Embattled retailer J.C. Penney is often in the news now that Sears has left the building. A new CEO with a well regarded strategy for rejuvenating the company has given hope to some that “Penney’s” will survive where so many others have failed. We’ve written about the company multiple times in recent months, starting in July 2019. The company, though, has been on our Under Performers list since IVQ 2018 and is currently rated CCR 4 on our 5 point scale, just above non-performing.
Hopes were high that the holiday shopping season might prove a turning point for the company. However, as an article in Motley Fool suggests, that’s not been the case. Same store sales have been disappointing: “The company saw comparable-store sales drop by 7.5% for the nine-week period ending Jan. 4. If you exclude the fact that the retailer exited the appliance and furniture categories, comp sales dropped by “only” 5.3%. For the full year, the company expects same-store sales to drop by 7%-8%. That number improves compared to a loss of 5%-6% if you exclude the company dropping appliances and furniture”.
Once again the company’s survival is in question as there is no reason to believe the downward trend is reversible. We’ve added J.C. Penney to the list of companies that we expect to drastically restructure or file for some sort of bankruptcy protection in 2020.
As we noted in our most recent post, BDC exposure has actually grown in the IIIQ 2019 (to $18mn at cost) as TPG Specialty (TSLX) joined FS Investment II, III and IV as lenders, but in an asset-based facility. How any of these blenders will fare in a potential bankruptcy is impossible to suss out at this point.
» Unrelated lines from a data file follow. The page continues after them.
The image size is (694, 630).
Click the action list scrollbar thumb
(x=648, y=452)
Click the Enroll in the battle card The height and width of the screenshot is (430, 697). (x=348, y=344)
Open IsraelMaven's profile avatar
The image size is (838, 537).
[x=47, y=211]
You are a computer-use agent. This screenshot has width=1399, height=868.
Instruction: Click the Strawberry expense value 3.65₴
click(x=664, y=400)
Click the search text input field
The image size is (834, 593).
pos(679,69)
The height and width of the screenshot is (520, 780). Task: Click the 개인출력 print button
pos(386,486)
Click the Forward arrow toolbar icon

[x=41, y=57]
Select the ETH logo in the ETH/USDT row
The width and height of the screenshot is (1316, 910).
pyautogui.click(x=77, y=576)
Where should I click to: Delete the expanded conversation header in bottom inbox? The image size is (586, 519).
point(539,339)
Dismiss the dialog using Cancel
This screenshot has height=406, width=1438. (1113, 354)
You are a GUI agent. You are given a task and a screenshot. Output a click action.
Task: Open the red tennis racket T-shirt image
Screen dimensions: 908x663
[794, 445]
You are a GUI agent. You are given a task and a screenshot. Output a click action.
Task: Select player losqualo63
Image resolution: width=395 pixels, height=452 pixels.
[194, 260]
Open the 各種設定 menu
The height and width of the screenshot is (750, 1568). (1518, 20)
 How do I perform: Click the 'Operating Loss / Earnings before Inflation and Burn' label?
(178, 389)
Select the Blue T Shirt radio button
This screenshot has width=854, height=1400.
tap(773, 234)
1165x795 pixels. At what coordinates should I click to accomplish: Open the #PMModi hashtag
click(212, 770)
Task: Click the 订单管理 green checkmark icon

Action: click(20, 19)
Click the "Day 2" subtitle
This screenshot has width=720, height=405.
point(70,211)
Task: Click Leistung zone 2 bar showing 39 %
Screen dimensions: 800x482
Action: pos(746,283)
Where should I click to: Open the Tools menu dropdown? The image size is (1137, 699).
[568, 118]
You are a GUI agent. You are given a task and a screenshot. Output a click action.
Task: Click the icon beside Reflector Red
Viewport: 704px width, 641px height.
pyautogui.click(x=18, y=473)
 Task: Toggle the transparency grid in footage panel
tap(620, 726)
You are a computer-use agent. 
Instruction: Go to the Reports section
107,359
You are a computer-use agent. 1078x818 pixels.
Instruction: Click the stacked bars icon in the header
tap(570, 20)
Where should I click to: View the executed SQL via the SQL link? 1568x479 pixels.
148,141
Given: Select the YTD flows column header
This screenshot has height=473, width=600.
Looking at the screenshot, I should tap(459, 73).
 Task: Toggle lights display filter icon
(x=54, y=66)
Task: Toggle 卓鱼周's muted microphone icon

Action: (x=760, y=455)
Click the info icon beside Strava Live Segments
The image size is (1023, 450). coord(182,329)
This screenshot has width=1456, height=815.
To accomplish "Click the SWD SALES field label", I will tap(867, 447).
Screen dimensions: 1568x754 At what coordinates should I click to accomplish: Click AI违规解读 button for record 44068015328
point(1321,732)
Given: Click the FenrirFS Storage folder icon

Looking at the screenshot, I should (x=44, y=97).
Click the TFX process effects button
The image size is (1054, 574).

In late September all but one of the positions held were marked at par or better. As we’ve seen with other borrowers on a long downward slide those valuations can change, though, when an actual bankruptcy happens. Even TSLX – which has magisterially navigated multiple troubled companies that eventually went into bankruptcy – will have to keep their wits about them. At some point in 2020 we expect to join Warren Buffet to find out who’s been swimming naked.